Task instructions:
Repeat exactly the part of the entries that opens with the line containing "This screenshot has" and closes with the line containing "click(x=898, y=501)", including both of those lines. Omit the pictures from your answer.

====== Data provided

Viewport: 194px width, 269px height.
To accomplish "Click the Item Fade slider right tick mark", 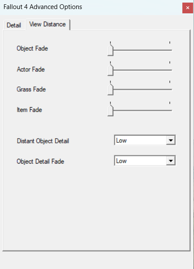I will [x=170, y=103].
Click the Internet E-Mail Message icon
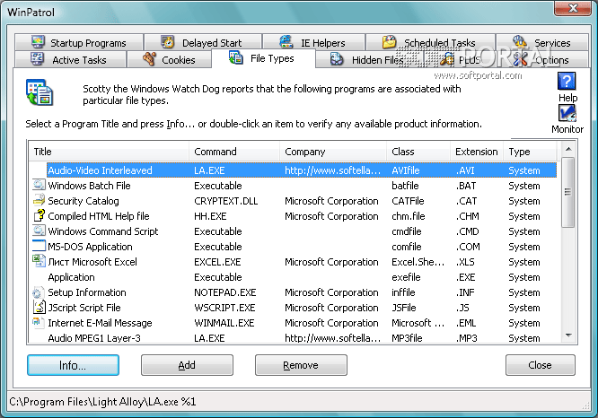The height and width of the screenshot is (418, 598). click(x=39, y=323)
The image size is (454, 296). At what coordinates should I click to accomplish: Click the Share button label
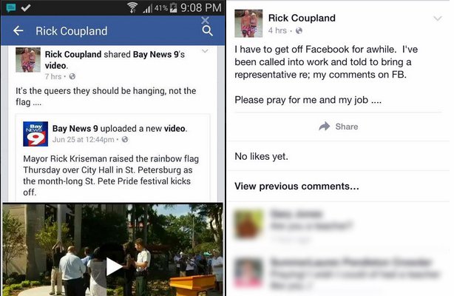point(347,127)
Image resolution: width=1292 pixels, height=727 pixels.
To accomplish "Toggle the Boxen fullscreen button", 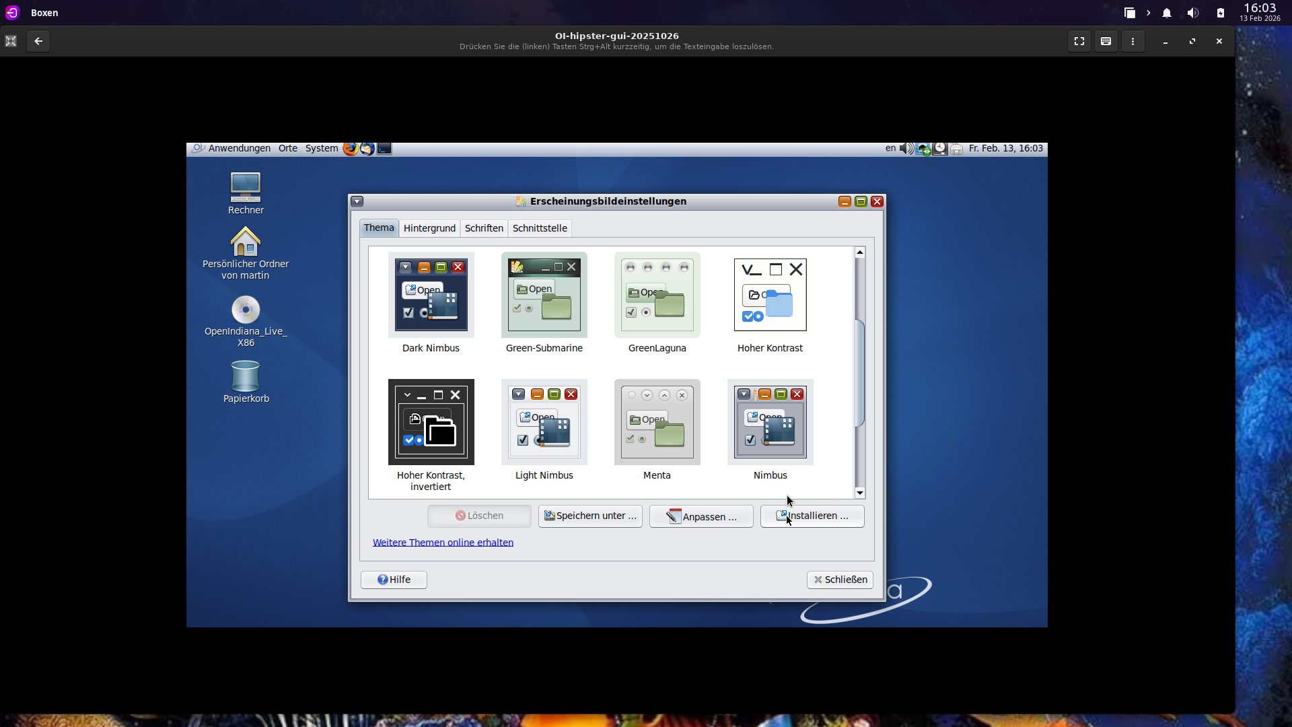I will coord(1079,41).
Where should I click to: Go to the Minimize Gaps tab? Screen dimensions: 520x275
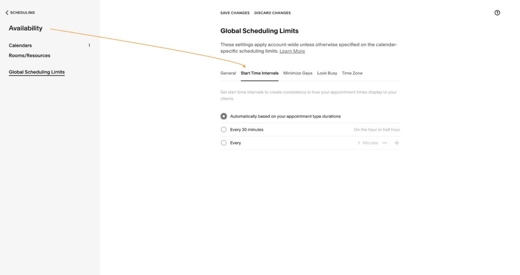[298, 73]
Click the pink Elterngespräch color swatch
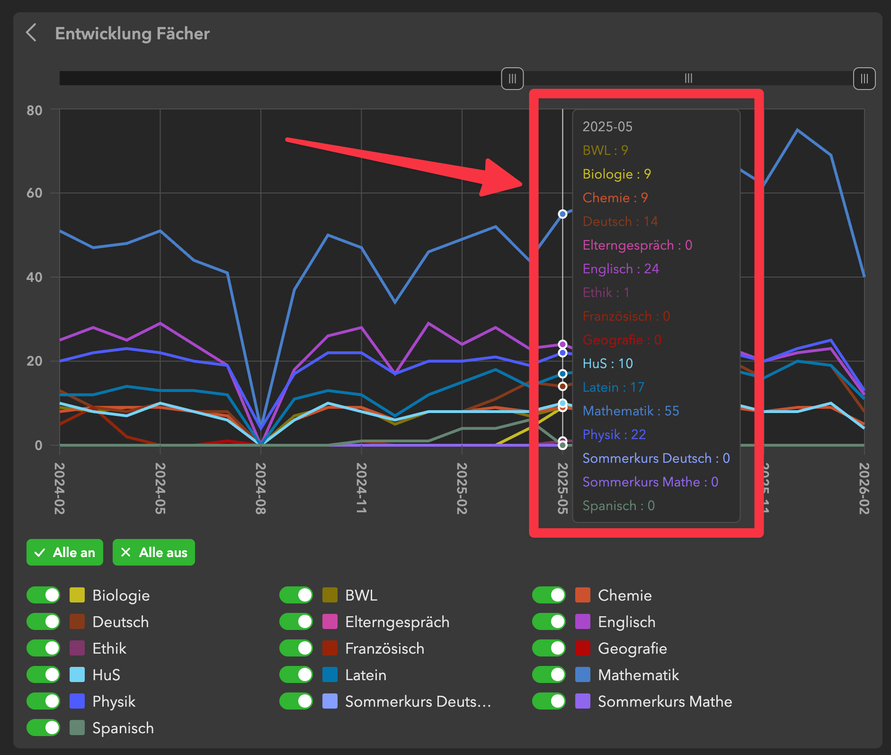 (x=330, y=621)
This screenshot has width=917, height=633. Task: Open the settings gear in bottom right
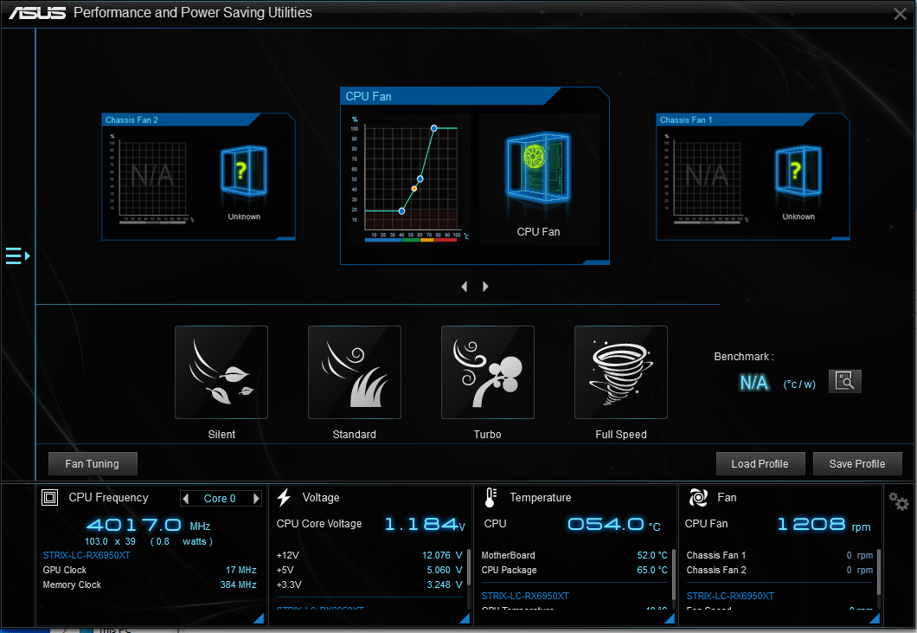click(x=898, y=501)
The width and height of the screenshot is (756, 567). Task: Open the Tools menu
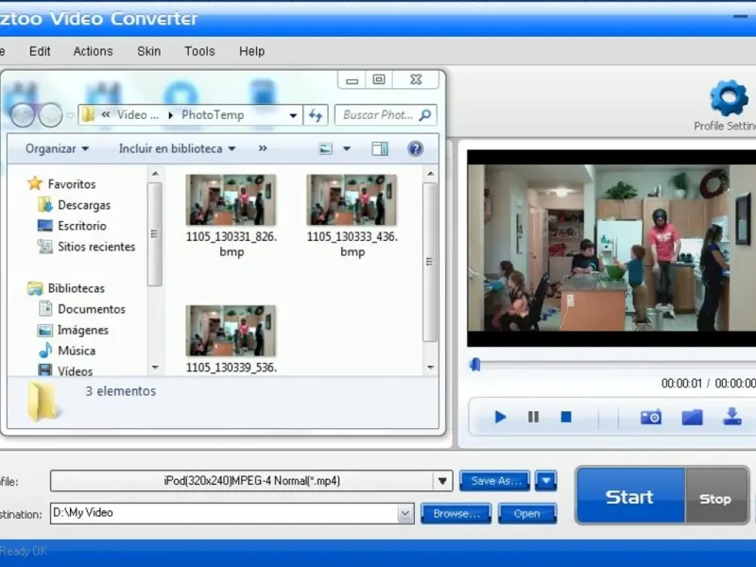pos(199,51)
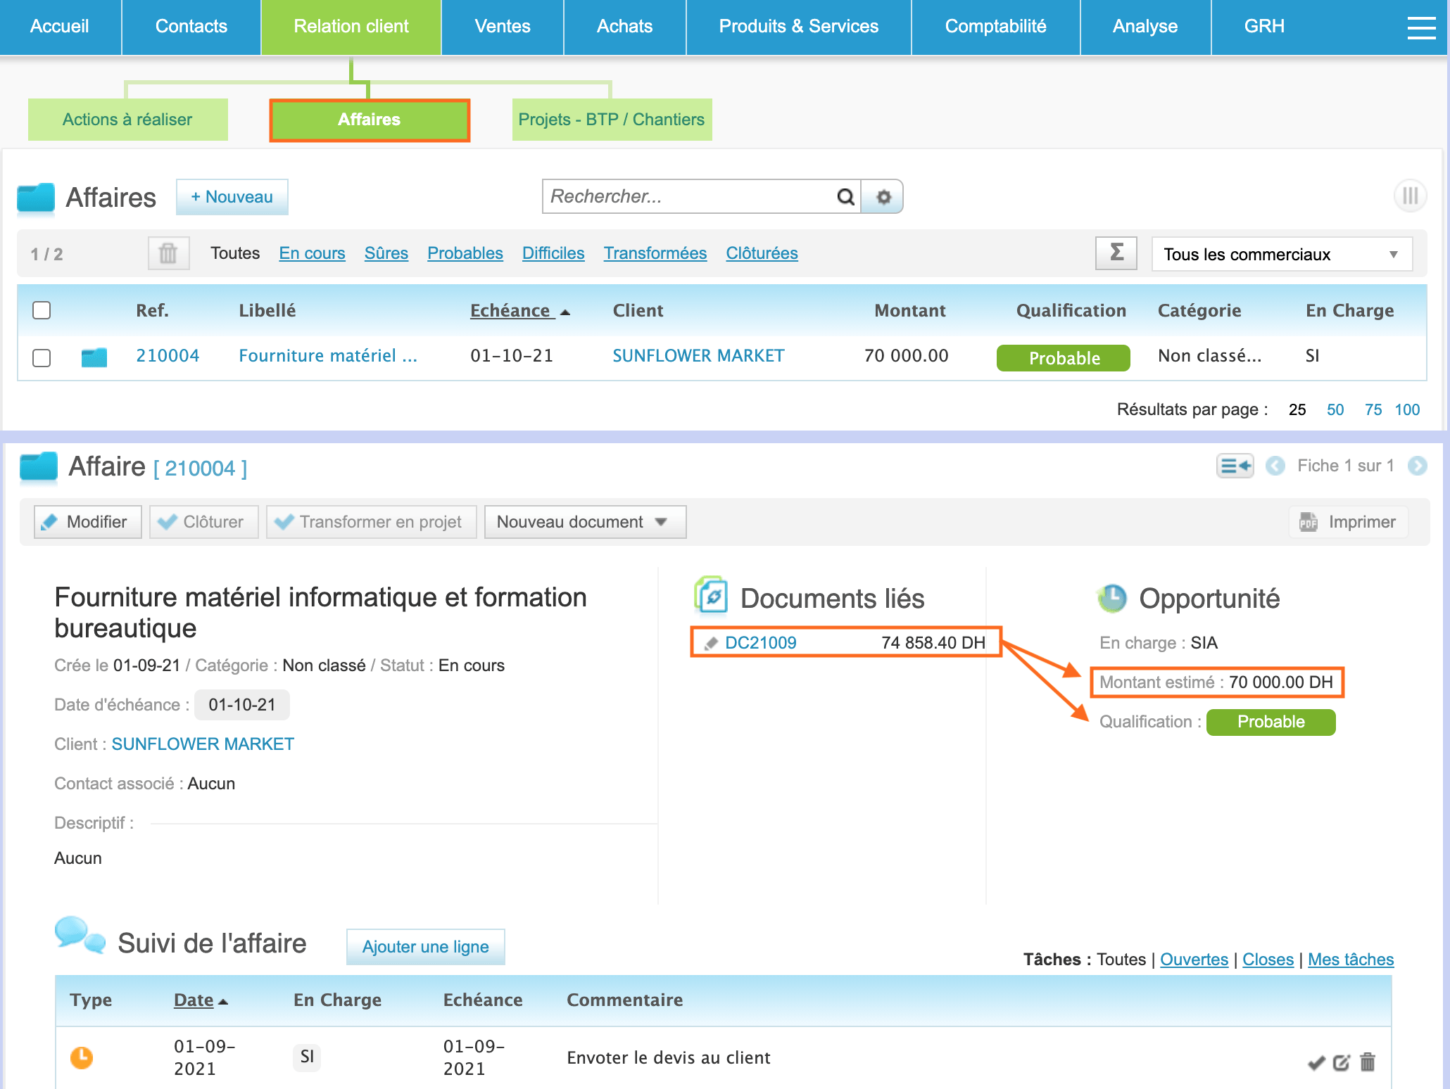Tick checkbox for affaire 210004
Image resolution: width=1450 pixels, height=1089 pixels.
click(x=42, y=357)
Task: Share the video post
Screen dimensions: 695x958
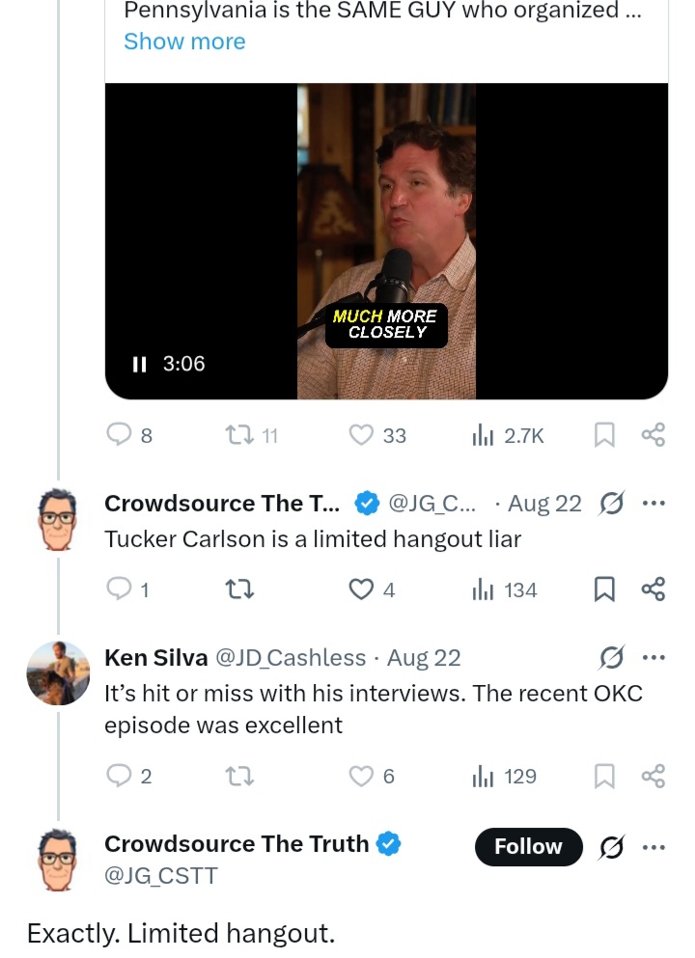Action: pyautogui.click(x=653, y=436)
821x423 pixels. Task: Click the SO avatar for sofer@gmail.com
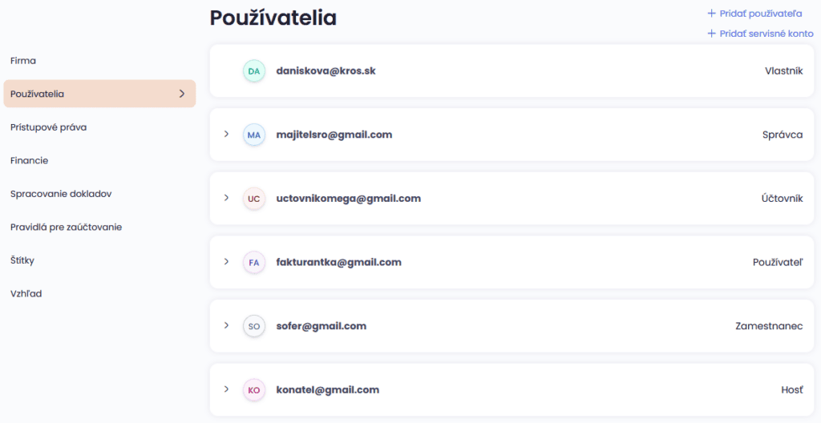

============

Response to this exercise:
This screenshot has width=917, height=633. Task: Open the settings gear in bottom right
click(x=898, y=501)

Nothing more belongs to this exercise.